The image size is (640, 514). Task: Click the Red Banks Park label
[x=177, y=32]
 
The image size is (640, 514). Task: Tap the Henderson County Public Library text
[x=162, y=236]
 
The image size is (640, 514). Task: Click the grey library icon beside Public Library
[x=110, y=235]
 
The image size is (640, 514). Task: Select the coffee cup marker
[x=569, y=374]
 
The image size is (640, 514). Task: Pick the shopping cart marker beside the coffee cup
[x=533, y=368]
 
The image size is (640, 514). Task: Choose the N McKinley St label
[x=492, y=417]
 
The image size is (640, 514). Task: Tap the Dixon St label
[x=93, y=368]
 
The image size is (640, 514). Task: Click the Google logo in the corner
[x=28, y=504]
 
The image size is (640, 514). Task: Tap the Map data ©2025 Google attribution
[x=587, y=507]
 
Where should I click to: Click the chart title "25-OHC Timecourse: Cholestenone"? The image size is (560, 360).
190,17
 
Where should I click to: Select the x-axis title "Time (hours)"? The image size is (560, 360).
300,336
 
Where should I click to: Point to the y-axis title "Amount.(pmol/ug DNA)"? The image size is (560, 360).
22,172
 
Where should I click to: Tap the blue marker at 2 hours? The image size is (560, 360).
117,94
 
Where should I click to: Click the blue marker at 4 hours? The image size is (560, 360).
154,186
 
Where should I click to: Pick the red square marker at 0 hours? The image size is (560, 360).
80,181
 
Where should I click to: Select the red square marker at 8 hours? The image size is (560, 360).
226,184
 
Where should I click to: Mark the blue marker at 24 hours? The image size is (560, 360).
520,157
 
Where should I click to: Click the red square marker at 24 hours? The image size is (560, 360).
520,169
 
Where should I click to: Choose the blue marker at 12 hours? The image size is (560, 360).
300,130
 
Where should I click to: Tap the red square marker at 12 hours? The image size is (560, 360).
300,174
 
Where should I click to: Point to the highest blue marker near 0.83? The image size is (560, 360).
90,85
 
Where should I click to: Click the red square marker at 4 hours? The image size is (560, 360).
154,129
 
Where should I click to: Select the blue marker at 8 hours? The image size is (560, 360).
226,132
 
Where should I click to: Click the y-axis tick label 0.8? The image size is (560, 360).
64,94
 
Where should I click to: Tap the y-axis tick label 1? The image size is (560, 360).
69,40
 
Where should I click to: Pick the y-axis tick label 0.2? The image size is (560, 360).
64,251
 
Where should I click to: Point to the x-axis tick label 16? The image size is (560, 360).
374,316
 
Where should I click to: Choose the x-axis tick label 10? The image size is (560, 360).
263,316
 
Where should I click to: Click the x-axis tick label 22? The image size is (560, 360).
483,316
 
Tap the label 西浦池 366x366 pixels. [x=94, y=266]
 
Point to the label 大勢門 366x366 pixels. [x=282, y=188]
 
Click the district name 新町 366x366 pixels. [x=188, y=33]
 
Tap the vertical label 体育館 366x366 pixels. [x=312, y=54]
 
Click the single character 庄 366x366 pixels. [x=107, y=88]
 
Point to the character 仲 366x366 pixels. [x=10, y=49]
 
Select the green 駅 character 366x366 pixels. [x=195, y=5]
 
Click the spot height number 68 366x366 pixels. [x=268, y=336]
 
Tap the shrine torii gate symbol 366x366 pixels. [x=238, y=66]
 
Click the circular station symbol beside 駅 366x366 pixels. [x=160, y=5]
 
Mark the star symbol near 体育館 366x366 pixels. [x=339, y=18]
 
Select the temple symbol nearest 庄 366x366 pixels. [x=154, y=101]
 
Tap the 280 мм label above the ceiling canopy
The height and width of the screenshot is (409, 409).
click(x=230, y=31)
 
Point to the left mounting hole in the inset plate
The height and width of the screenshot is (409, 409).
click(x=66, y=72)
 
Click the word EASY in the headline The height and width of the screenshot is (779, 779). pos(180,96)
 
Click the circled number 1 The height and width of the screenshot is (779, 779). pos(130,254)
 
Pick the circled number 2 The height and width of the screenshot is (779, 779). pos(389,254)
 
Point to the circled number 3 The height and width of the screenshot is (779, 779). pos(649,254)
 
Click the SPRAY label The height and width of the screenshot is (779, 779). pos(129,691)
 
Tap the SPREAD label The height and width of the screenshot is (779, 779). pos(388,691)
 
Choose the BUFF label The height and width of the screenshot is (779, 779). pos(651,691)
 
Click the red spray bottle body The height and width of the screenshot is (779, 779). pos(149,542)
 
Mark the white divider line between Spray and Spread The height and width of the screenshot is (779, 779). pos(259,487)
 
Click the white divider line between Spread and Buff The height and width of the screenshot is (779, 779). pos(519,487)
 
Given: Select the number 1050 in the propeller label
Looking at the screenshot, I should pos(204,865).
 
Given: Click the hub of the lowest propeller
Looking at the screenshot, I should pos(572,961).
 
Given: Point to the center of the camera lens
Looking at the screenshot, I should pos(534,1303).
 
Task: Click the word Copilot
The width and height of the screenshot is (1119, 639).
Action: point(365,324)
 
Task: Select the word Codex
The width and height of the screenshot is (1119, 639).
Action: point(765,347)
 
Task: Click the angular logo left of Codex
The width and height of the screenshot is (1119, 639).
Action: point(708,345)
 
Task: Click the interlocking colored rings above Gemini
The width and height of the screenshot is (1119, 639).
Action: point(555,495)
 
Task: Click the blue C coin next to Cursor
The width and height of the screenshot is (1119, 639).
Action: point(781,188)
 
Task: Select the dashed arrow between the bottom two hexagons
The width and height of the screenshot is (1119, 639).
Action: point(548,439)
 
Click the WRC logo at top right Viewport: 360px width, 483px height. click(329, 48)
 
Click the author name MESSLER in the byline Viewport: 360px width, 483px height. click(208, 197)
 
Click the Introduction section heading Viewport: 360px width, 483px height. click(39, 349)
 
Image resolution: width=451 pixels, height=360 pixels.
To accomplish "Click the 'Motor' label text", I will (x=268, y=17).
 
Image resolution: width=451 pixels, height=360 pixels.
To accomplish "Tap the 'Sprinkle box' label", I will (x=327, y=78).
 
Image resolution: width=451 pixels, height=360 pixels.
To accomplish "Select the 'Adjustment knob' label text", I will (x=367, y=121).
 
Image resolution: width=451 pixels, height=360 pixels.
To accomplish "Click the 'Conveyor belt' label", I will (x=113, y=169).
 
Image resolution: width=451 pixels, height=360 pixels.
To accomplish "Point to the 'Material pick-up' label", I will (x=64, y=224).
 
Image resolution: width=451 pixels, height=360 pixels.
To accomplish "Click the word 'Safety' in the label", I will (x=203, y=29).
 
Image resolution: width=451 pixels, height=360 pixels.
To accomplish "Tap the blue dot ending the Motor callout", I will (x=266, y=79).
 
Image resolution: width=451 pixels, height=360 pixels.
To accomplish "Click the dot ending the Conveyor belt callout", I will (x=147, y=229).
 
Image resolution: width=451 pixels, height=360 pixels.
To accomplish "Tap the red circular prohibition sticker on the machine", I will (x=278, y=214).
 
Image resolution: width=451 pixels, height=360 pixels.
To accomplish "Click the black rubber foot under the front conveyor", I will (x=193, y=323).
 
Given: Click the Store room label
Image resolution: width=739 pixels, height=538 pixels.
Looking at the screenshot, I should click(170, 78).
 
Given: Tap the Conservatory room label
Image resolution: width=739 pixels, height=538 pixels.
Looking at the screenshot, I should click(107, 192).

* WORK TO BE COMPLETED: Set down the whole listing above again, word for word, keeping every number and mark of punctuation unchanged.

* THE OUTPUT:
The image size is (640, 514). Task: Click the Red Banks Park label
[x=177, y=32]
 
The image size is (640, 514). Task: Tap the Henderson County Public Library text
[x=162, y=236]
 
The image size is (640, 514). Task: Click the grey library icon beside Public Library
[x=110, y=235]
 
The image size is (640, 514). Task: Select the coffee cup marker
[x=569, y=374]
 
The image size is (640, 514). Task: Pick the shopping cart marker beside the coffee cup
[x=533, y=368]
 
The image size is (640, 514). Task: Choose the N McKinley St label
[x=492, y=417]
 
The image size is (640, 514). Task: Tap the Dixon St label
[x=93, y=368]
 
The image size is (640, 514). Task: Click the Google logo in the corner
[x=28, y=504]
 
The image size is (640, 514). Task: Tap the Map data ©2025 Google attribution
[x=587, y=507]
 
Where should I click to: Click the chart title "25-OHC Timecourse: Cholestenone"? The image size is (560, 360).
190,17
 
Where should I click to: Select the x-axis title "Time (hours)"? The image size is (560, 360).
300,336
 
Where should I click to: Point to the y-axis title "Amount.(pmol/ug DNA)"? The image size is (560, 360).
22,172
 
Where should I click to: Tap the blue marker at 2 hours? The image size is (560, 360).
117,94
 
Where should I click to: Click the blue marker at 4 hours? The image size is (560, 360).
154,186
 
Where should I click to: Pick the red square marker at 0 hours? The image size is (560, 360).
80,181
 
Where should I click to: Select the red square marker at 8 hours? The image size is (560, 360).
226,184
 
Where should I click to: Mark the blue marker at 24 hours? The image size is (560, 360).
520,157
 
Where should I click to: Click the red square marker at 24 hours? The image size is (560, 360).
520,169
 
Where should I click to: Choose the blue marker at 12 hours? The image size is (560, 360).
300,130
 
Where should I click to: Tap the red square marker at 12 hours? The image size is (560, 360).
300,174
 
Where should I click to: Point to the highest blue marker near 0.83? The image size is (560, 360).
90,85
 
Where should I click to: Click the red square marker at 4 hours? The image size is (560, 360).
154,129
 
Where should I click to: Select the blue marker at 8 hours? The image size is (560, 360).
226,132
 
Where should I click to: Click the y-axis tick label 0.8? The image size is (560, 360).
64,94
 
Where should I click to: Tap the y-axis tick label 1? The image size is (560, 360).
69,40
 
Where should I click to: Pick the y-axis tick label 0.2? The image size is (560, 360).
64,251
 
Where should I click to: Point to the x-axis tick label 16? The image size is (560, 360).
374,316
 
Where should I click to: Choose the x-axis tick label 10? The image size is (560, 360).
263,316
 
Where should I click to: Click the x-axis tick label 22? The image size is (560, 360).
483,316
 
Tap the label 西浦池 366x366 pixels. [x=94, y=266]
 
Point to the label 大勢門 366x366 pixels. [x=282, y=188]
 
Click the district name 新町 366x366 pixels. [x=188, y=33]
 
Tap the vertical label 体育館 366x366 pixels. [x=312, y=54]
 
Click the single character 庄 366x366 pixels. [x=107, y=88]
 
Point to the character 仲 366x366 pixels. [x=10, y=49]
 
Select the green 駅 character 366x366 pixels. [x=195, y=5]
 
Click the spot height number 68 366x366 pixels. [x=268, y=336]
 
Tap the shrine torii gate symbol 366x366 pixels. [x=238, y=66]
 
Click the circular station symbol beside 駅 366x366 pixels. [x=160, y=5]
 
Mark the star symbol near 体育館 366x366 pixels. [x=339, y=18]
 
Select the temple symbol nearest 庄 366x366 pixels. [x=154, y=101]
 
Tap the 280 мм label above the ceiling canopy
The height and width of the screenshot is (409, 409).
click(x=230, y=31)
 
Point to the left mounting hole in the inset plate
The height and width of the screenshot is (409, 409).
click(x=66, y=72)
 
Click the word EASY in the headline The height and width of the screenshot is (779, 779). pos(180,96)
 
Click the circled number 1 The height and width of the screenshot is (779, 779). pos(130,254)
 
Pick the circled number 2 The height and width of the screenshot is (779, 779). pos(389,254)
 
Point to the circled number 3 The height and width of the screenshot is (779, 779). pos(649,254)
 
Click the SPRAY label The height and width of the screenshot is (779, 779). pos(129,691)
 
Tap the SPREAD label The height and width of the screenshot is (779, 779). pos(388,691)
 
Choose the BUFF label The height and width of the screenshot is (779, 779). pos(651,691)
 
Click the red spray bottle body The height and width of the screenshot is (779, 779). pos(149,542)
 
Mark the white divider line between Spray and Spread The height and width of the screenshot is (779, 779). pos(259,487)
 
Click the white divider line between Spread and Buff The height and width of the screenshot is (779, 779). pos(519,487)
 
Given: Select the number 1050 in the propeller label
Looking at the screenshot, I should pos(204,865).
 
Given: Click the hub of the lowest propeller
Looking at the screenshot, I should pos(572,961).
 
Given: Point to the center of the camera lens
Looking at the screenshot, I should pos(534,1303).
 
Task: Click the word Copilot
The width and height of the screenshot is (1119, 639).
Action: point(365,324)
 
Task: Select the word Codex
The width and height of the screenshot is (1119, 639).
Action: point(765,347)
 
Task: Click the angular logo left of Codex
The width and height of the screenshot is (1119, 639).
Action: point(708,345)
 
Task: Click the interlocking colored rings above Gemini
The width and height of the screenshot is (1119, 639).
Action: point(555,495)
 
Task: Click the blue C coin next to Cursor
The width and height of the screenshot is (1119, 639).
Action: point(781,188)
 
Task: Select the dashed arrow between the bottom two hexagons
The width and height of the screenshot is (1119, 639).
Action: point(548,439)
 
Click the WRC logo at top right Viewport: 360px width, 483px height. click(329, 48)
 
Click the author name MESSLER in the byline Viewport: 360px width, 483px height. click(208, 197)
 
Click the Introduction section heading Viewport: 360px width, 483px height. click(39, 349)
 
Image resolution: width=451 pixels, height=360 pixels.
To accomplish "Click the 'Motor' label text", I will (x=268, y=17).
 
Image resolution: width=451 pixels, height=360 pixels.
To accomplish "Tap the 'Sprinkle box' label", I will (x=327, y=78).
 
Image resolution: width=451 pixels, height=360 pixels.
To accomplish "Select the 'Adjustment knob' label text", I will (x=367, y=121).
 
Image resolution: width=451 pixels, height=360 pixels.
To accomplish "Click the 'Conveyor belt' label", I will (x=113, y=169).
 
Image resolution: width=451 pixels, height=360 pixels.
To accomplish "Point to the 'Material pick-up' label", I will (x=64, y=224).
 
Image resolution: width=451 pixels, height=360 pixels.
To accomplish "Click the word 'Safety' in the label", I will (x=203, y=29).
 
Image resolution: width=451 pixels, height=360 pixels.
To accomplish "Tap the blue dot ending the Motor callout", I will (x=266, y=79).
 
Image resolution: width=451 pixels, height=360 pixels.
To accomplish "Click the dot ending the Conveyor belt callout", I will (x=147, y=229).
 
Image resolution: width=451 pixels, height=360 pixels.
To accomplish "Tap the red circular prohibition sticker on the machine", I will (x=278, y=214).
 
Image resolution: width=451 pixels, height=360 pixels.
To accomplish "Click the black rubber foot under the front conveyor", I will (x=193, y=323).
 
Given: Click the Store room label
Image resolution: width=739 pixels, height=538 pixels.
Looking at the screenshot, I should click(170, 78).
 
Given: Tap the Conservatory room label
Image resolution: width=739 pixels, height=538 pixels.
Looking at the screenshot, I should click(107, 192).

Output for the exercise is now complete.